Here's what Gates had to say about application security:
"You don't need perfect code to avoid security problems. There are things we're doing that are making code closer to perfect, in terms of tools and security audits and things like that. But there are two other techniques: one is called firewalling, and the other is called keeping the software up to date. None of these problems (viruses and worms) happened to people who did either one of those things. If you had your firewall set up the right way when I say firewall I include scanning E-mail and scanning file transfer - you wouldn't have had a problem.
"But did we have the tools that made that easy and automatic and that you could really audit that you had done it? No. Microsoft in particular and the industry in general didn't have it.
"The second is just the updating thing. Anybody who kept their software up to date didn't run into any of those problems, because the fixes preceded the exploit. Now the times between when the vulnerability was published and when somebody has exploited it, those have been going down, but in every case at this stage we've had the fix out before the exploit."
Microsoft Security Business Unit senior program manager Mike Howard and Mike Nash, Vice President for the Security Business Unit, certainly didn't disagree with the boss's assessment that the industry does not have its security ducks in a row. However, judging from their tag-team presentation at the security symposium, they would have been deeply distressed by his comments about code. Again and again during their talks, Howard and Nash hammered home the idea that code has to get better, and that buffer overruns are caused, basically, by sloppy programming. "There are two major kinds of security defects," trumpeted one slide, "Input trust issues, and everything else." Software, they said, should be secure by design, secure by default, and secure in deployment.
Secure by design means that the design process should include threat modeling, code reviews, and running of code with minimal privileges, instead of succumbing to the knee-jerk impulse to give it administrator rights.
Secure by default means turning off unnecessary services so they're not available to exploits, and enabling necessary services securely.
Secure in deployment includes leveraging best practices for the deployment platform, building tools to assess the application's security, and providing guidance to users.
The presentations described techniques to address all of these needs, and hinted that Microsoft will be productizing its internal audit tools to help developers do the job.
In our discussion, however, Gates went on to provide his take on plugging the holes. He said, "Next is making it easy to do the updating, not for general features but just for the very few critical security things, and then reducing the size of those patches, and reducing the frequency of the patches, which gets you back to the code quality issues. We have to bring these things to bear, and the very dramatic things that we can do in the short term have to do with the firewalls and the updating infrastructure."

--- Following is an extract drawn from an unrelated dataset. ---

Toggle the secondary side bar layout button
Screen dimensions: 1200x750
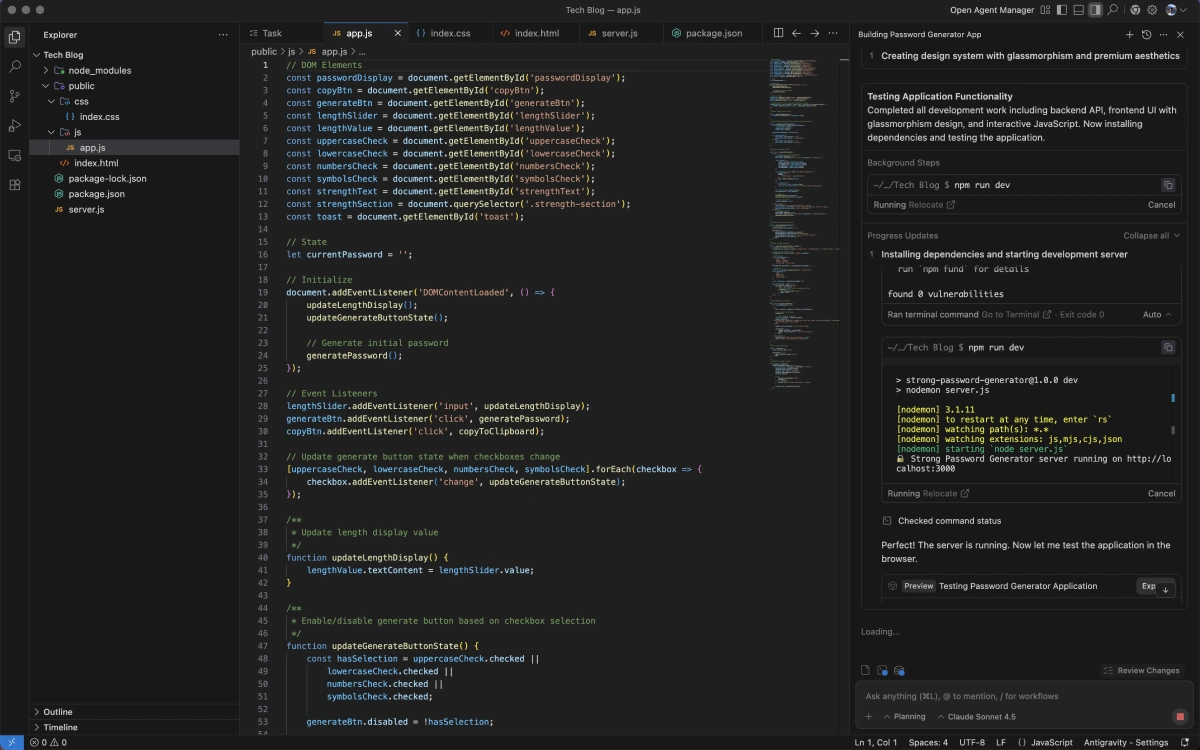(x=1095, y=10)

Gates did admit that, though Microsoft has made strides in the direction of less buggy code, it has a long road ahead. He noted, "We've seen an order of magnitude less vulnerability in the code that's been through the new tools, and we need about another order of magnitude. We've had 12 things in about an eight month period in Windows Server 2003 and with the equivalent level of attack in the previous generation we would have had over 100. We had 43, but adjusting for the level of intensity it's a factor of 10 difference. If we can get another factor of 10, which would get you down to 1.2, plus the improvements in the patching and updating, that's what people want.

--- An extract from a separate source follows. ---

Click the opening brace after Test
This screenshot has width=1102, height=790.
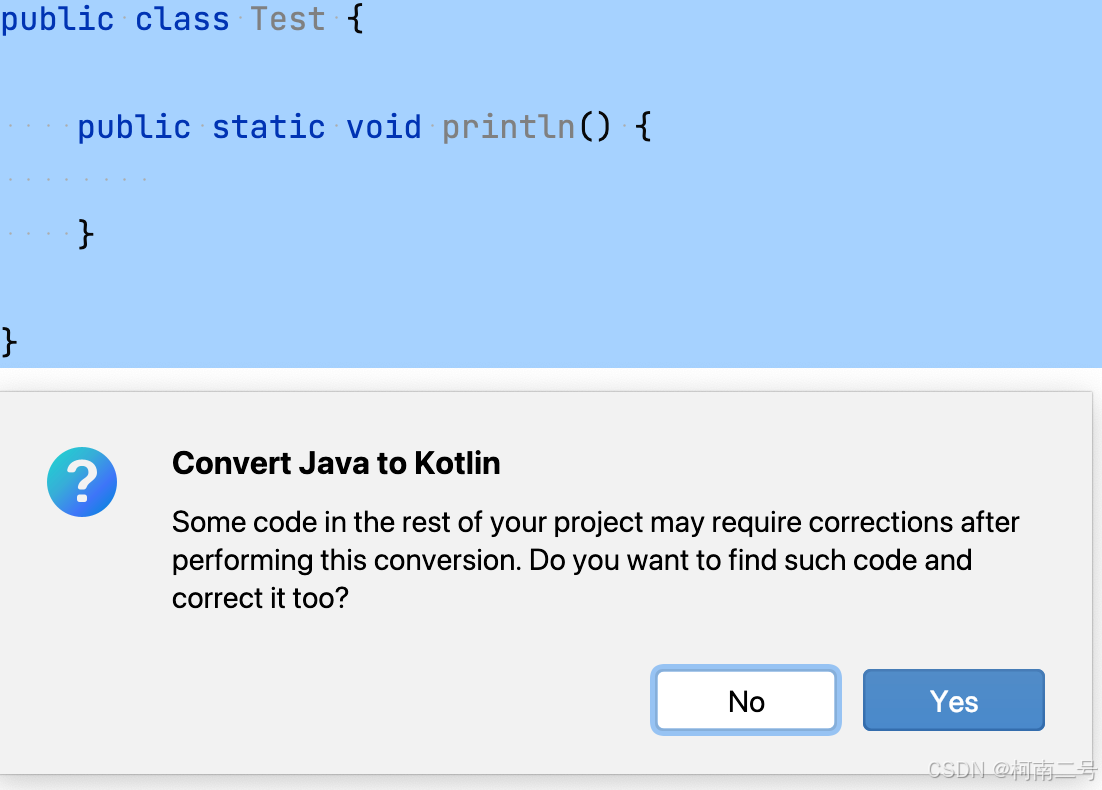pos(355,18)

"That should be do-able, but that's the piece that doesn't happen overnight. It's a matter of giving people the tools; it's people not understanding the design of APIs where you get vulnerabilities. Certainly there are whole classes of vulnerabilities, like buffer overruns, that are very well understood at this point, and the scanning tools are very good, and the compiler switches are very good."
"Not everybody has changed their code and done the recompilations to get rid of those things," he went on. "But, fortunately, the main system that's under attack today is the latest operating system. The fact is, there are security vulnerabilities in peoples' applications in many places. I mean, people act like some other systems don't have vulnerabilities. Actually, all the forms of Unix (as well as Linux) have had more vulnerabilities per line of code. They don't propagate as much because they're not as dense as our system is, so the things that prevent the propagation are particularly important for our world."
Making a silk purse out of the moth-eaten sow's ear, Gates concluded, "But actually, in a sense it's very good to have this maturity, saying that a high volume operating system will be the one that people have tried to attack. Low volume software is always attackable. It's only attacked when somebody want to be malicious. High volume software is attacked when somebody wants just visibility and glory, and the fact is that the hardening is part of the process of having the level of reliability guarantee that we need to make."